Mister, Make Me a…Song?

Photo of a songwriter's workspace. A digital keyboard synthesizer on a tripod positioned by a window perpendicular to a desk; on the desk is a notebook, laptop, headphones, and glass of water.

Photo by Luke Redmond (This image is in the Creative Commons and is available on Flickr.)

At my day job in music publishing, I spend a lot of time on the phone with the staff at film companies, television stations, and musical organizations who need to know if we license this or that song. Over the course of our conversations, I often discover that what they are calling a song is actually a whole song cycle, a movement from a symphony, half a string quartet, or even an entire opera. Compositions entered into databases have “song codes” regardless of their content. iTunes’s various “upgrades” have managed to jumble every excerpt of every opera, oratorio, musical, symphony, concerto, or other multi-track work in my collection; its overly general classification of “songs” has transformed my once-pleasant listening experience into a chore as I hunt for newly mislabeled tracks in albums needlessly broken into multiple iterations. Since rock ‘n’ roll zoomed to the top of the charts and the sun set on the Golden Age of musical theater, songs written for the stage have not been the currency of mainstream musical engagement. Yet “song” has become the default term for just about any piece of music under the sun. Is the word still meaningful to creators of new musical theater? How does it inform our writing as we formulate the structure and content of our larger pieces? How do we think about songs within and outside their original context? Are there additional considerations that are not even artistic in nature?

In most operas, there are clear distinctions between recitative and aria. The recitative usually contains a fair amount of exposition, and the aria that follows is a reflection on or reaction to that information. Often this requires only a few lines of text and is also a chance to feature some vocal pyrotechnics. Song form in musical theater is a descendant of, among many things, the operatic aria. Though contemporary musicals sometimes employ recitative (sung over chords as in the old style, or spoken in rhythm over an ostinato), in the usual book musical format the dialogue functions as recitative would in an opera, so less recitative is necessary. As musicals evolved over the 20th century, songs became more heavily integrated into the story and carried more responsibility to move it forward. It was no longer satisfactory to step out of the action just to say “I love you” in 32 clever, internally rhymed measures. Music also appears in “sequences,” longer sung scenes or portions of scenes which may involve many characters (example: “Hello Twelve, Hello Thirteen” from A Chorus Line). Sequences were happening in the days of Gilbert and Sullivan and continue into the work of Michael John LaChiusa and his peers. We generally don’t include those under the “song” umbrella since they can take vastly different shapes in their respective shows. Since songs—and musical moments overall—comprise more of the true core of their parent sources now, it can be more difficult to extract them from their natural habitat and fully understand them.
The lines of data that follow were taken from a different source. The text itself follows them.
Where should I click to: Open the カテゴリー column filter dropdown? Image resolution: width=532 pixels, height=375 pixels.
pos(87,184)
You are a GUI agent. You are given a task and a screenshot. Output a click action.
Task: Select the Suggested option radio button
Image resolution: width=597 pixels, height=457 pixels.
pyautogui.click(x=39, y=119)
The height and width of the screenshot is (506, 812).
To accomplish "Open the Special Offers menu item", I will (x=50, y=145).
Sure, someone can technically sing “Epiphany” from Sweeney Todd on its own, but if we’ve seen the hour or so of backstory unfold first, it is much easier to appreciate.

One of my favorite musicals, William Finn’s revelatory In Trousers, breaks most of the rules. It is almost completely sung through. The score is divided into 29 numbers, but each segues immediately into the next. Many begin with brief intros without really paving the way for anything the characters will express next. Few adhere to an A-A-B-A, verse-chorus, or other standard song form. Some are abstract, bordering on stream of consciousness. Non sequiturs and nonsense syllables pop out of the lyrics. Many end abruptly with no resolution or catharsis. One song, “The Rape of Miss Goldberg,” is divided into eight scenes, each of which is announced. Since the main character, Marvin, jumps back and forth from adult life to adolescence on a very messy and fraught path to self-discovery that forever changes his relationships to everyone in his life, it makes sense that Finn subverts the usual hallmarks of musical theater songwriting. The parts add up to a greater whole, though he may present it more elliptically than most. Finn’s author note in the script says, “[A] lot of the material was about my learning to write the kind of show songs I want to write.” Should he still call them songs? He could plausibly call them something else, but if we want musical theater to continue to grow as an art form, then our perception of what constitutes a musical theater song needs to adapt accordingly.
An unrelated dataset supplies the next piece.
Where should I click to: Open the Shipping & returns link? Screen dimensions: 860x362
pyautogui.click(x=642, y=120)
In graduate school, our department head told our class that a well-written musical theater song serves as a writing team’s calling card. It represents the authors’ collective personality, talent, and worldview all in a neat little three-minute package. It whets listeners’ appetites for more songs and, if you’re lucky, for your entire musical; therefore, there’s potentially an awful lot riding on every single song one presents in public. (No pressure, though!) Out in the real world, I have indeed found it productive to prepare individual songs for concerts. Ideally it opens up dialogue for future collaborations with new artists and yields subsequent performances. But carrying the professorial advice one step further, a song within a larger theatrical work is no longer just a segment of something greater; it must also be its own biosphere ready to be picked up for Famous Broadway Singer X’s next album or concert tour. This runs counter to the idea that a successfully functioning theater song is inextricably woven into its original context. Yet in our current economically dire and overly saturated climate, if we want our voices to be heard and our careers to flourish, our songs must do everything at once. In my own work, I’ve noticed that standalone songs have an unfortunate tendency to pull my attention away from finishing full-length pieces. It is much easier to focus on placing songs in a bunch of concerts than it is to endure the years-long agony of seeing a musical or opera to completion. One way of getting people acquainted with my work is obviously more expedient than the other, but it may be detrimental in the long term as the bigger unfinished projects continue to loom. Say I do pique people’s interest with the songs—what more will I have to offer after that?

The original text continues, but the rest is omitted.